I see that it's easy to wait for jobs to finish

$jobs = $commands | Foreach-Object { Start-ThreadJob $_ }
$jobs | Receive-Job -Wait -AutoRemoveJobchange

but how might I wait for Start-Process tasks to end?

Although I would like to use Parallel-ForEach, the Enterprises that I work in will be solidly tied to PowerShell 5.1 for the next 3-4 years I expect with no chance to install PowerShell 7.x (although I would be curious for myself to test with Parallel-ForEach on my home system to compare all approaches).

CodePudding user response:

You could add a counter to your foreach loop and break if the counter reaches your desired value

$numjobs = 5
$counter = 0
foreach ($i in $zipfiles) {
  $counter  
  if ($counter -ge $numjobs) {
    break 
  }
  <your code>
}

or with Powershells Foreach-Object

$numjobs = 5
$zipfiles | select -first $numjobs | Foreach-Object {
  <your code>
}

If you want to process the whole array in batches and wait for each batch to complete you have to save the object that is returned by Start-Job and pass it to Wait-Job like this:

$items = 1..100

$batchsize = 5

while ($true) {
    $jobs = @()
    $counter = 0
    foreach ($i in $items) {
        if ($counter -ge $batchsize) {
            $items = $items[$batchsize..($items.Length)]
            break 
        }
        $jobs  = Start-Job -ScriptBlock { Start-Sleep 10 }
        $counter  
    }
    foreach ($job in $jobs) {
        $job | Wait-Job | Out-Null
    }
    if (!$items) {
        break
    }
}

By design arrays have fixed lengths, that's why I'm rewriting the whole array with $items = $items[$batchsize..($items.Length)]

CodePudding user response:

ForEach-Object -Parallel and Start-ThreadJob have built-in functionalities to limit the number of threads that can run at the same time, the same applies for Runspace with their Runspacepool which is what is used behind the scenes by both. Start-Job does not offer such functionality because each Job runs in a separate process as opposed to the cmdlets mentioned before which run in different threads all in the same process.
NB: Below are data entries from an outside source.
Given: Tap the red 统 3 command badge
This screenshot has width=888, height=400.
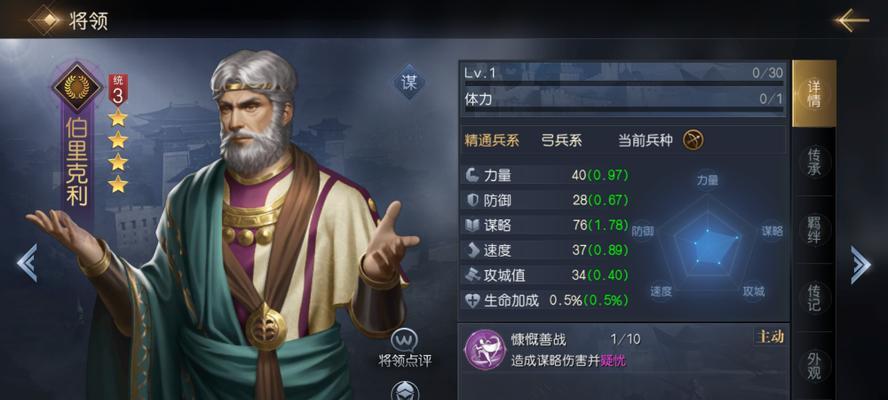Looking at the screenshot, I should [118, 90].
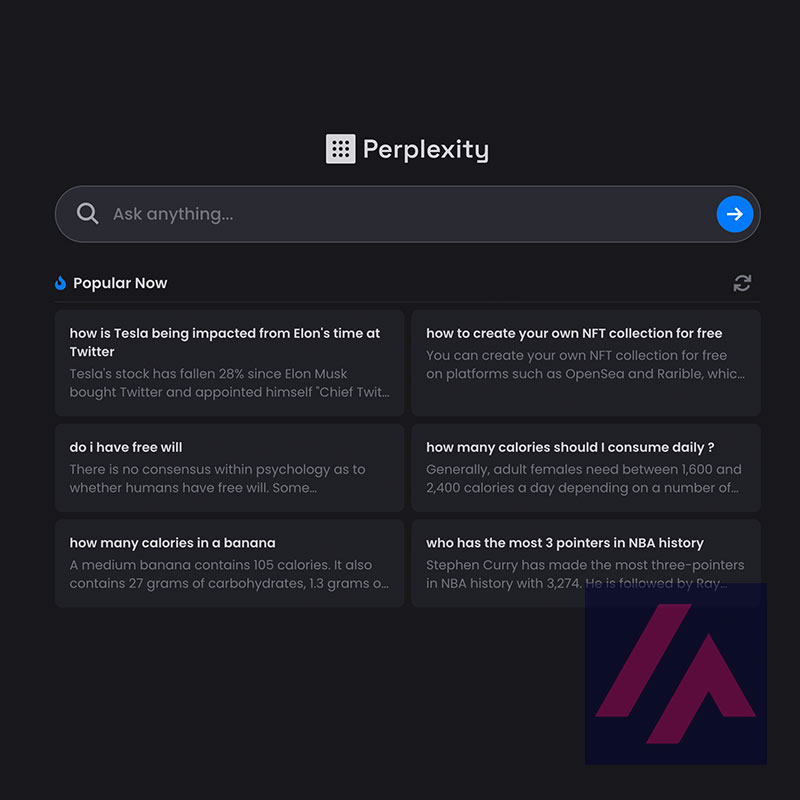
Task: Click the Popular Now heading
Action: (120, 283)
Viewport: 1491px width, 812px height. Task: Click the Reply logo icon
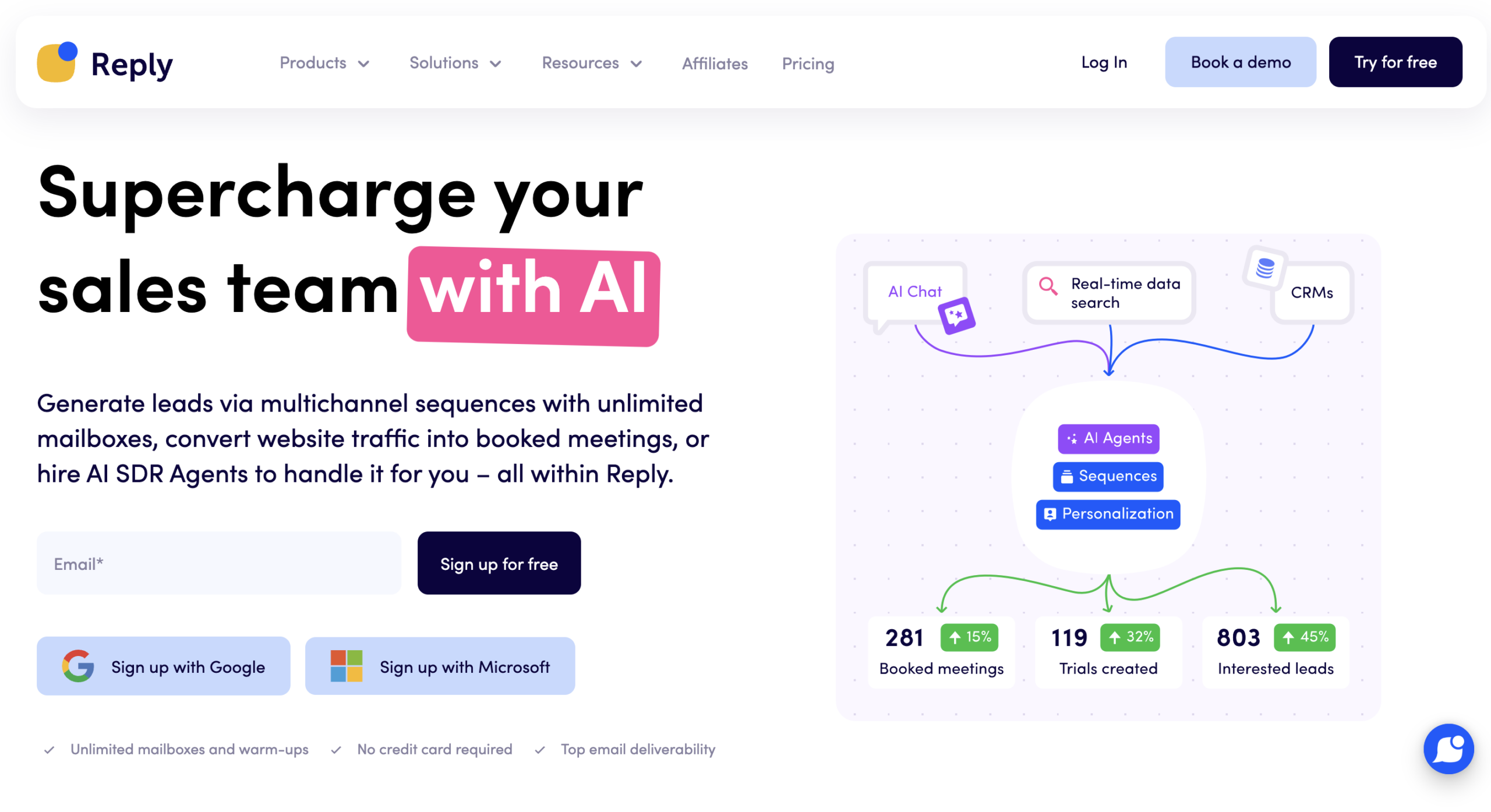click(57, 63)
I would also personally not consider it as a parallelism alternative, it is pretty slow and in most cases a linear loop will be faster than it.

How to limit the number of running threads?
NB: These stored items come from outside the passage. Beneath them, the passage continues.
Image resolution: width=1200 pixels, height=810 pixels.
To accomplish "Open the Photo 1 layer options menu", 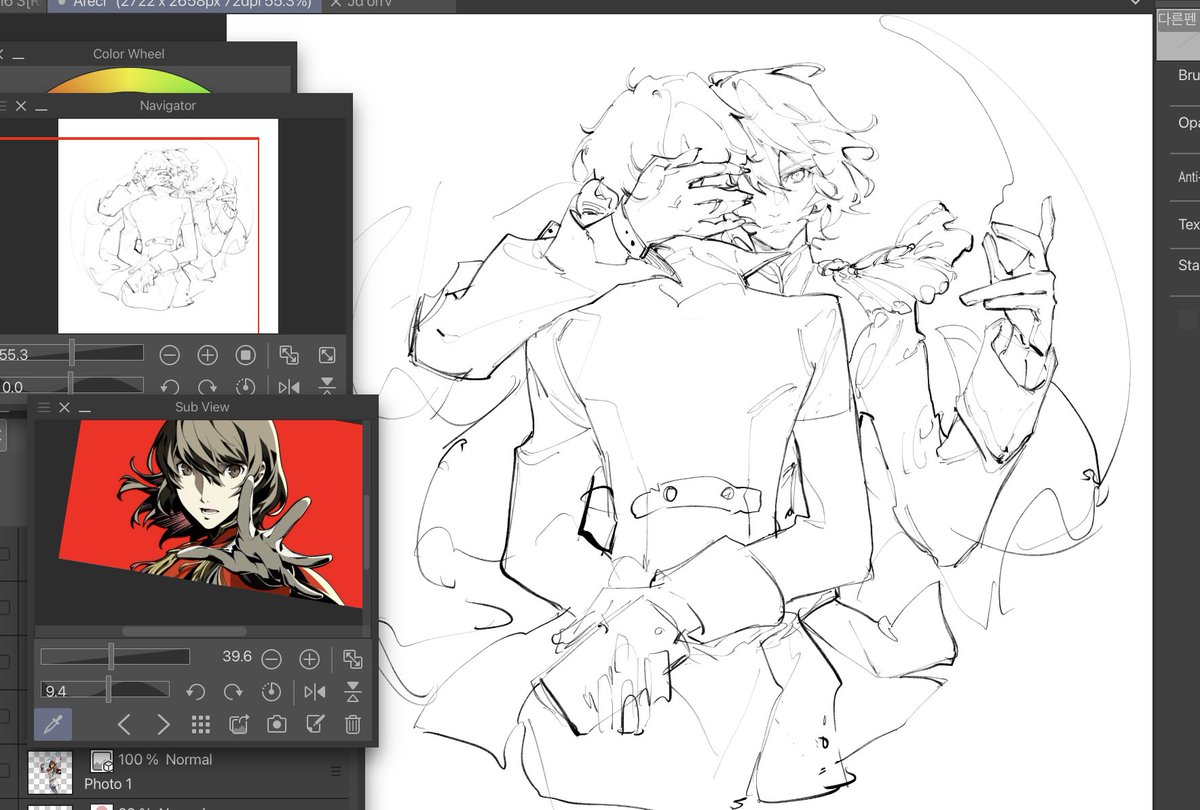I will (x=336, y=770).
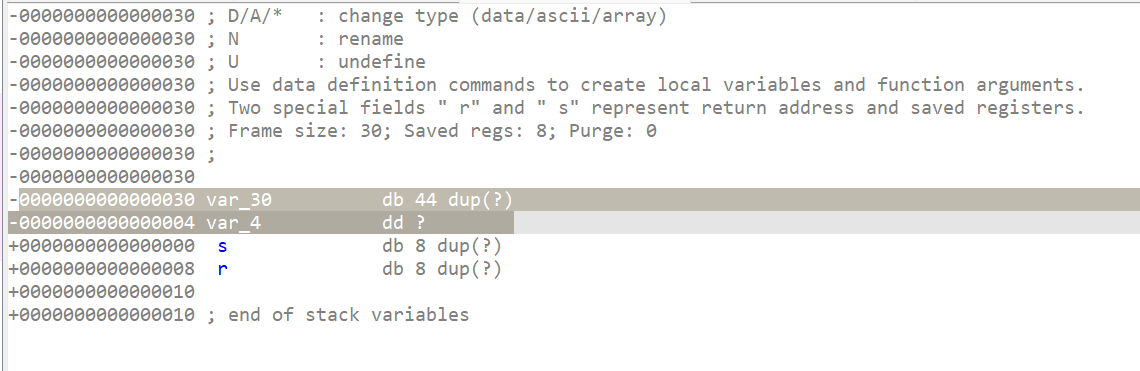Click offset +0000000000000000 of s row
1140x371 pixels.
click(102, 246)
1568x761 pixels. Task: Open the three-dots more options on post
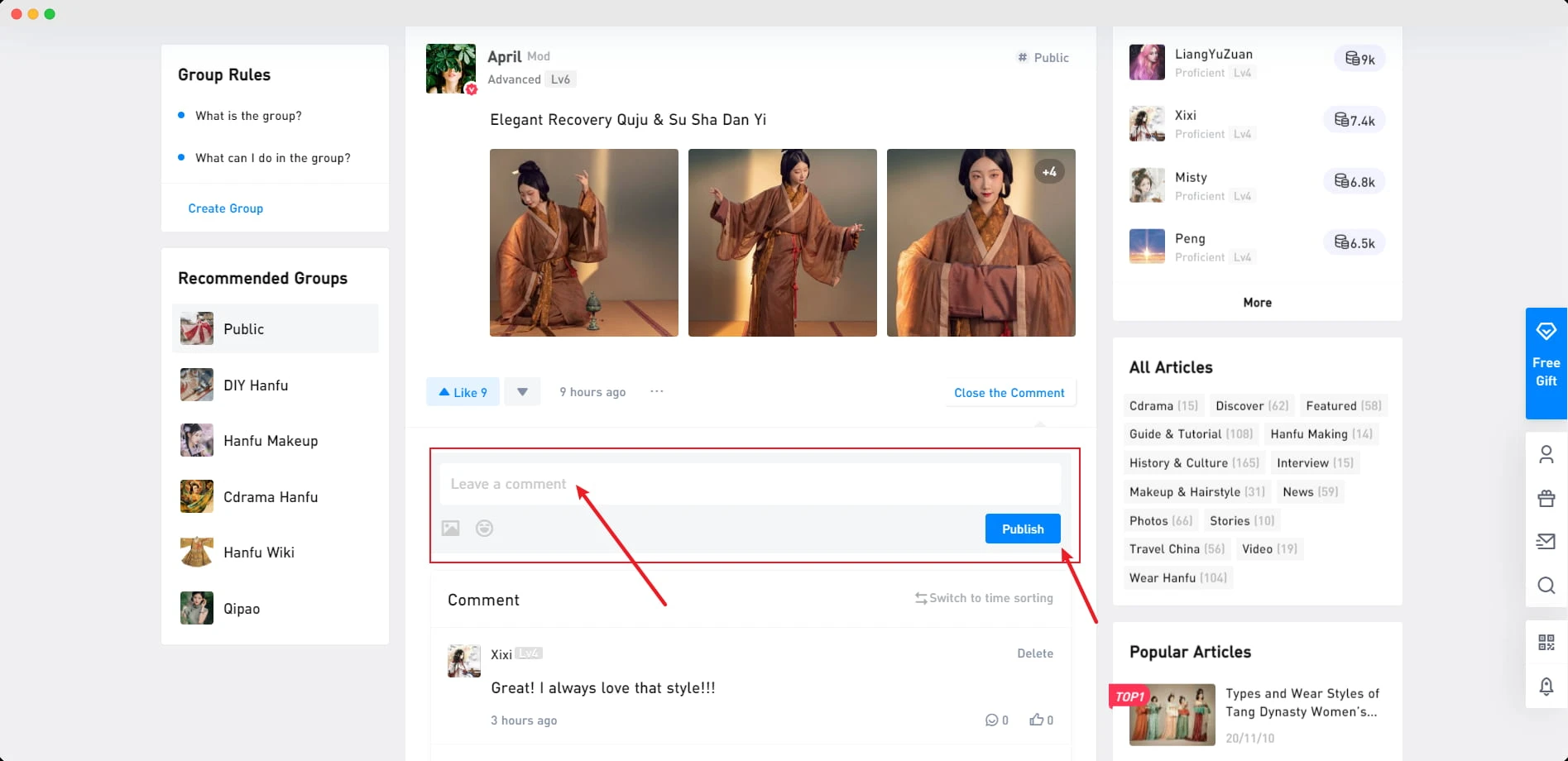point(656,392)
Both cmdlets offer the -ThrottleLimit parameter for this.

How would the code look?
$dir = (New-Item "000" -ItemType Directory -Force).FullName

# ForEach-Object -Parallel
$zipfiles | ForEach-Object -Parallel {
    $name = ($_ -split '\.zip')[0]
    7z.exe x -o $name .\$name
    Move-Item $_ $using:dir -Force
    7z.exe a $_ .\$name\*.*
} -ThrottleLimit 5

# Start-ThreadJob
$jobs = foreach ($i in $zipfiles) {
    Start-ThreadJob {
        $name = ($using:i -split '\.zip')[0]
        7z.exe x -o $name .\$name
        Move-Item $using:i $using:dir -Force
        7z.exe a $using:i .\$name\*.*
    } -ThrottleLimit 5
}
$jobs | Receive-Job -Wait -AutoRemoveJob
How to achieve the same having only PowerShell 5.1 available and no ability to install new modules?

The RunspacePool offers this same functionality, either with it's .SetMaxRunspaces(Int32) Method or by targeting one of the RunspaceFactory.CreateRunspacePool Method overloads which offer a maxRunspaces limit.

How would the code look?
$dir   = (New-Item "000" -ItemType Directory -Force).FullName
$limit = 5
$iss   = [initialsessionstate]::CreateDefault2()
$pool  = [runspacefactory]::CreateRunspacePool(1, $limit, $iss, $Host)
$pool.ThreadOptions = [Management.Automation.Runspaces.PSThreadOptions]::ReuseThread
$pool.Open()

$tasks  = foreach ($i in $zipfiles) {
    $ps = [powershell]::Create().AddScript({
        param($path, $dir)

        $name = ($path -split '\.zip')[0]
        7z.exe x -o $name .\$name
        Move-Item $path $dir -Force
        7z.exe a $path .\$name\*.*
    }).AddParameters(@{ path = $i; dir = $dir })
    $ps.RunspacePool = $pool

    @{ Instance = $ps; AsyncResult = $ps.BeginInvoke() }
}

foreach($task in $tasks) {
    $task['Instance'].EndInvoke($task['AsyncResult'])
    $task['Instance'].Dispose()
}
$pool.Dispose()

Note that for all examples, it's unclear if the 7zip code is correct or not, this answer attempts to demonstrate how async is done in PowerShell not how to zip files / folders.

  • Related